I started counting my calories at the beginning of the year and I've managed to lose 40lbs so far! I still have a long way to go but I'm incredibly proud of my progress. I've struggled with my weight my whole life and this is the first time I've ever been able to stick to a 'diet' for so long.

The advice people give here and in similar subs helped me a lot so I wanted to give some as well!

So, I have three important things to share:

First, I've learned that one of the most important things for weight loss is patience. At the beginning I used to step on the scale every day and feel defeated when the number hadn't moved or had gone up. It took me a while to figure out that my weight flunctuates A LOT. Most of the time my scale doesn't move for more than a week at a time, then I lose 2lbs in a day. Some days out of curiosity I weigh myself in the morning and before going to bed and I'm a few pounds heavier, which is crazy! Especially considering the things I've eaten that day don't weigh that much combined!! However weight just does that, so a little patience is needed. Just do your thing and wait it out, trust me results will come!

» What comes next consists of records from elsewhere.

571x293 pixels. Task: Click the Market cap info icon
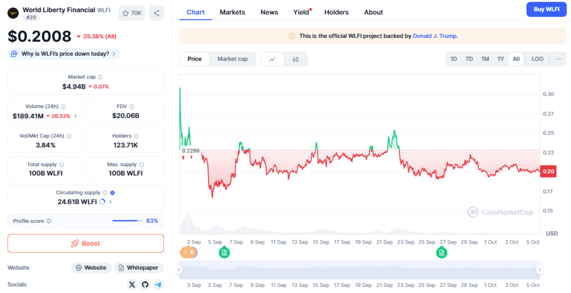tap(100, 77)
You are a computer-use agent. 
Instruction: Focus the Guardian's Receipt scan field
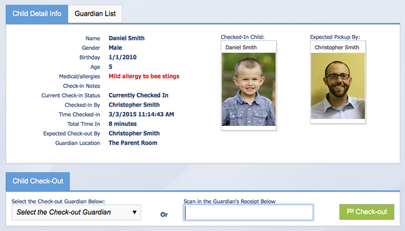(x=248, y=212)

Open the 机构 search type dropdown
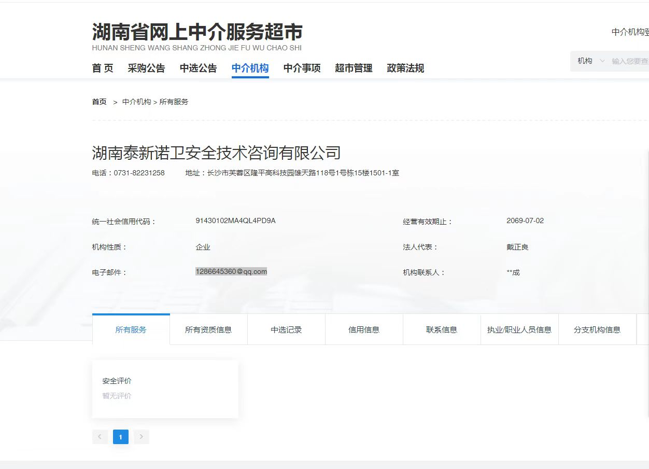click(x=590, y=61)
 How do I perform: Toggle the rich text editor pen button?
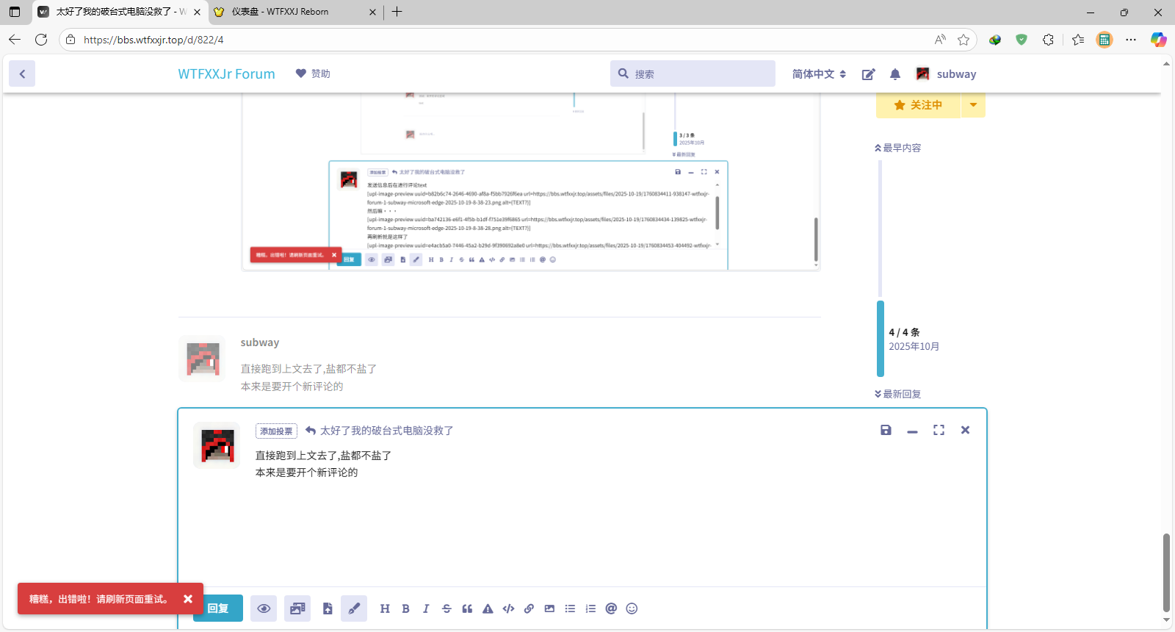coord(354,608)
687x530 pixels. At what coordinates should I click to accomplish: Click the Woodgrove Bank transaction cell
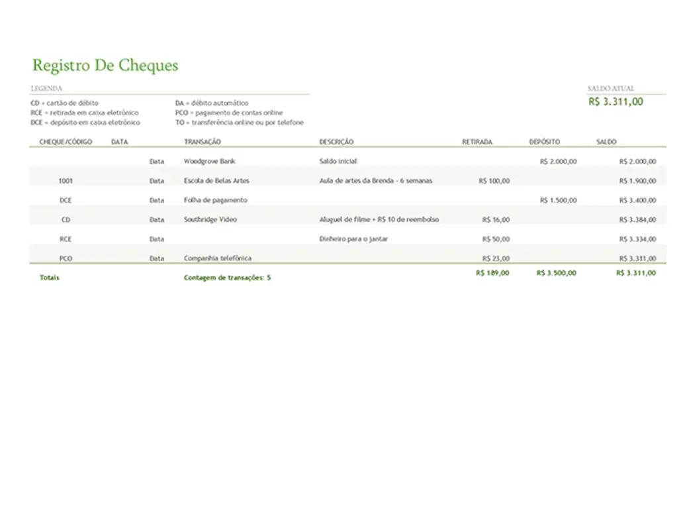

Second, if you're doing cico, track absolutely everything. This has been probably the thing that has kept me going the most. Track even when you go over your calories. Days like that happen, so don't beat yourself up over it. I promise that extra little something that's 300cals over your calorie budget won't ruin the progress you've made so far!

And last, I want to advise people to get an accountability buddy! I can't explain how nice and encouraging it is to talk to someone about the little ups and downs of dieting that you're going through together. (Not to mention meal ideas and recipe sharing!!!)